A unique feature of the merkle tree is that it allows us to build compact inclusion proofs. For example, if I want to prove that transaction 6 is in the block, I could do so by providing you with the full list of transactions in the block. That would work, you would see that, indeed, transaction 6 is in the block, but it's not very compact. Especially for larger blocks.

Using the merkle tree we can create a proof that is much more compact. In this case the proof would consist of:

  • The hash of transaction 5
  • H78
  • H1234

From that information a verifier could compute H56, H5678, and the root hash.
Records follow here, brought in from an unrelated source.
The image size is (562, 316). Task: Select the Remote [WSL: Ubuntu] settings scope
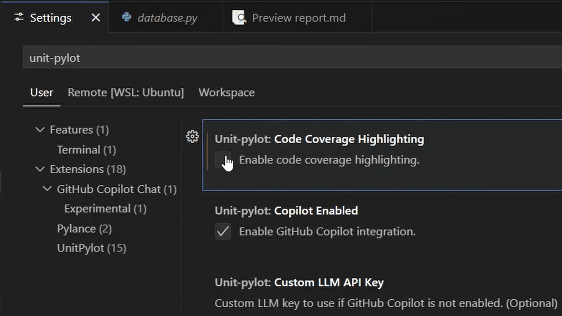(x=126, y=92)
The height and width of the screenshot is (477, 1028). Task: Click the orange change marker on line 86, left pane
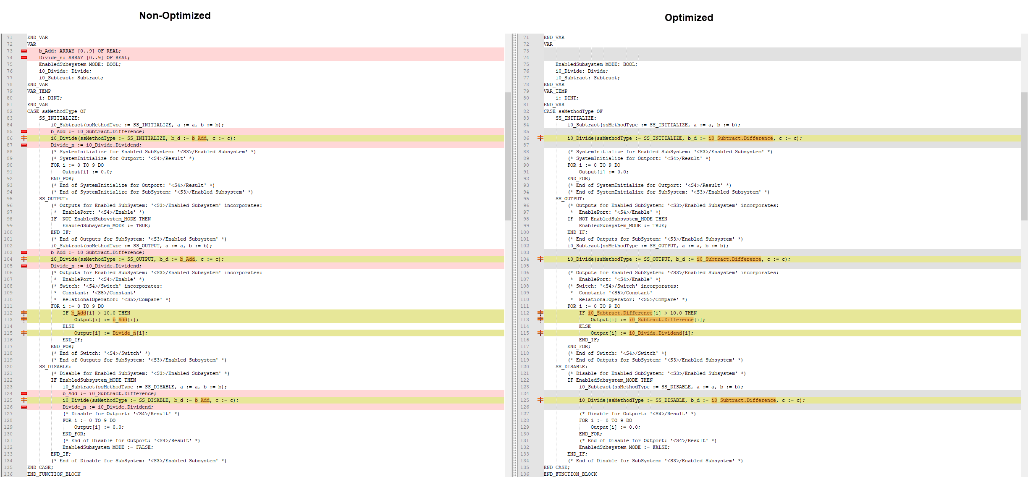tap(24, 138)
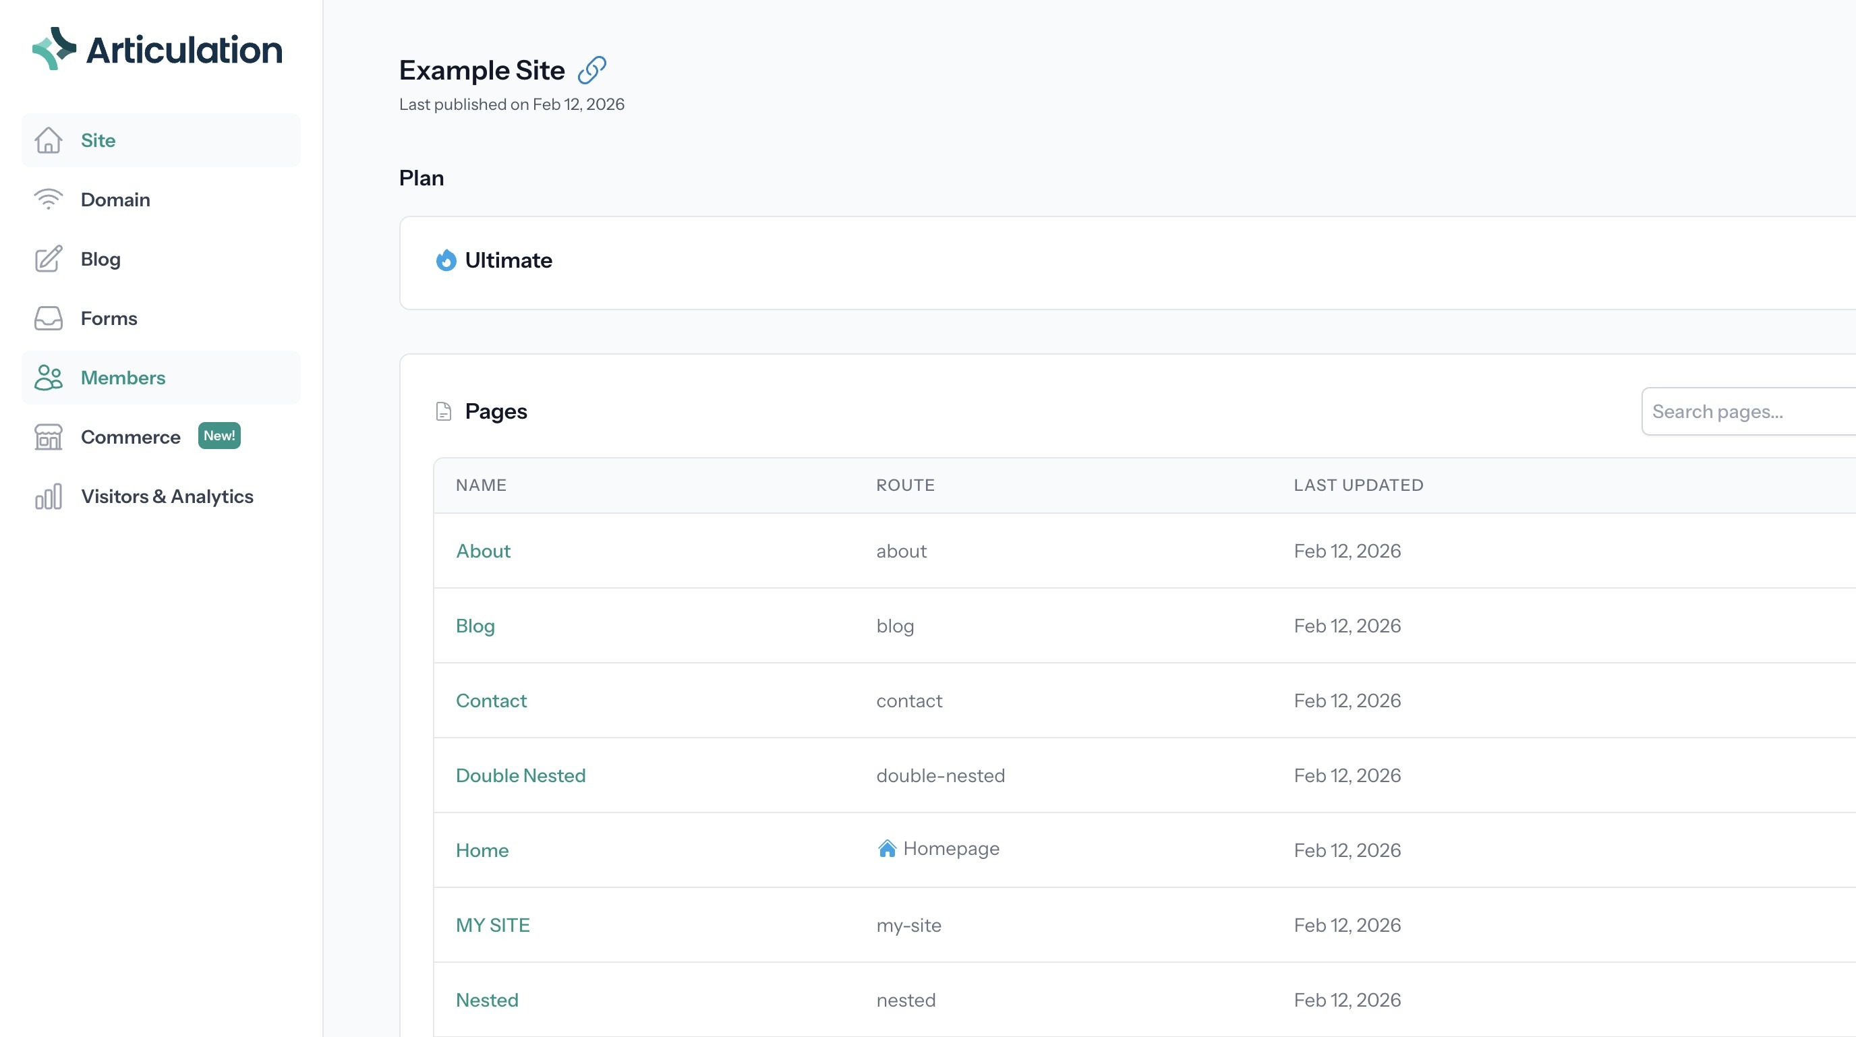Click the Visitors & Analytics bar chart icon
The image size is (1856, 1037).
(x=48, y=496)
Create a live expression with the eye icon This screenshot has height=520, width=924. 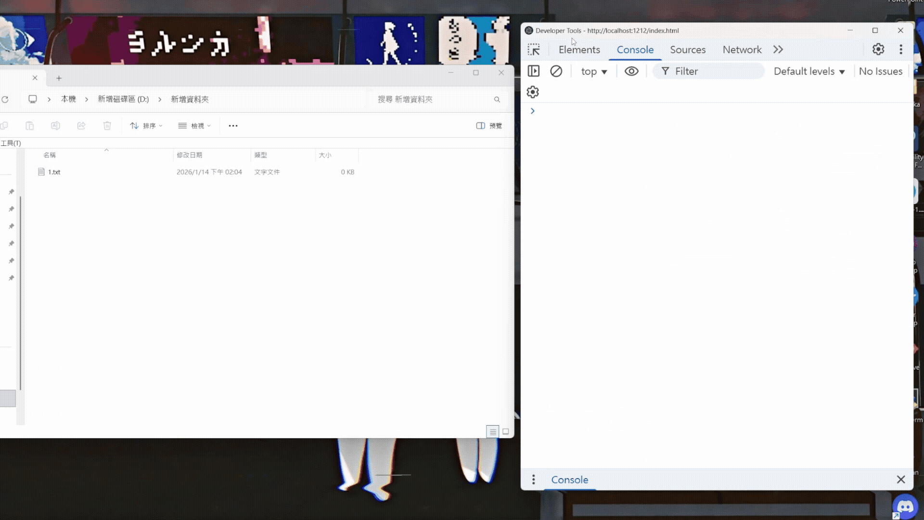point(631,71)
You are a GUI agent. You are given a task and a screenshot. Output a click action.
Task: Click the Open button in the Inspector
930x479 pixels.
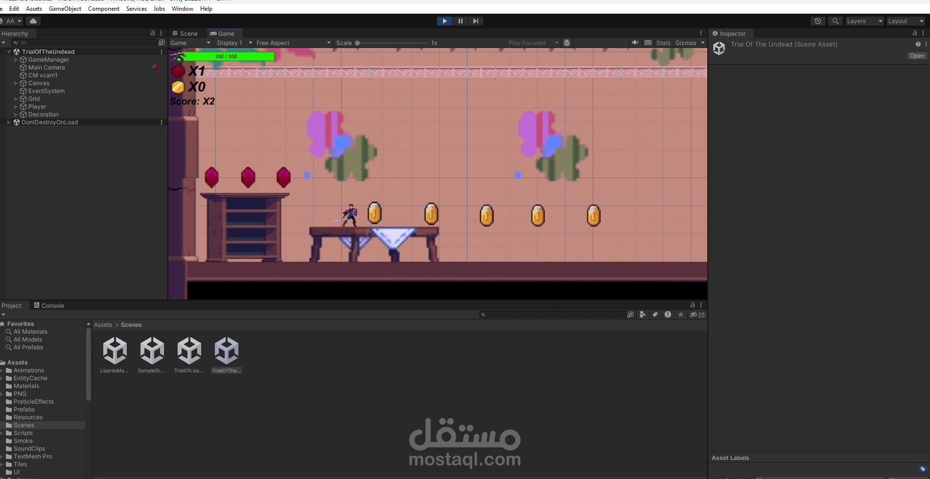(x=916, y=55)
Then compare the root hash to the hash in the block header.

Illium also uses the exact same merkle tree to represent transactions in the block header, but in addition, at each block we also calculate a merkle root of the entire set of transaction output commitments found in the entire blockchain.

We call this the Txoc Set Root (txoc stands for transaction output commitment).
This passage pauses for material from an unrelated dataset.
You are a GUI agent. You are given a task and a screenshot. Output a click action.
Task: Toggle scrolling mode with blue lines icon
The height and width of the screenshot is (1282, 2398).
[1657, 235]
Recomputing the entire merkle tree every new block would be extremely resource intensive. Even more so when one considers that the size of the txoc set is extremely large. Much larger than the number of transactions in a block.

For this reason we use a variant of the Bitcoin merkle tree that is optimized for appends. We call this tree the Txoc Set Accumulator.

It works as follows. First, when we insert a new output commitment into the tree we prepend it with its index in the tree before hashing:

hash := hash(index, outputCommitment)

This ensures that each hash in the tree is unique, even if the output commitment is not.

Now suppose we have four output commitments in the tree. It would look just like a normal merkle tree:

Merkle-Tree-2

If we were to add a fifth output commitment we would simply leave that output loose and treat it as its own separate "peak".

Merkle-Tree-3

Now we have a tree with two "peaks". We can compute the merkle root for the txoc set as the merkle root of the set of peaks. In this case:

root := hash(peak1, peak2)

If we add a sixth output commitment the second tree grows in size:

Merkle-Tree-4

After a seventh output commitment we now have three peaks:

Merkle-Tree-5

Again, we compute the txoc root by building a regular merkle tree out of the peaks:

h1 := hash(peak1, peak2)
h2 := hash(peak3, peak3) // As in bitcoin, an unpaired element gets hashed with itself.
root := hash(h1, h2)

After adding an eighth output commitment into the tree, all the peaks merge back into a single peak:

Merkle-Tree-6

So what we end up with is the number of peaks in the accumulator expands as the number of output commitments grows, but then at some point it collapses back to a single peak. Each round of expansion the number of peaks grows by one. Overall the number of peaks grows logarithmically with the number of output commitments.

Additionally, full nodes only need to store the peaks on disk in order to update the accumulator and all the intermediate branches can be deleted. So this accumulator uses very little disk space and very little CPU to update with each new block.

Just like the original merkle tree, we can still build compact inclusion proofs which we will need later to prove that our transaction inputs are valid.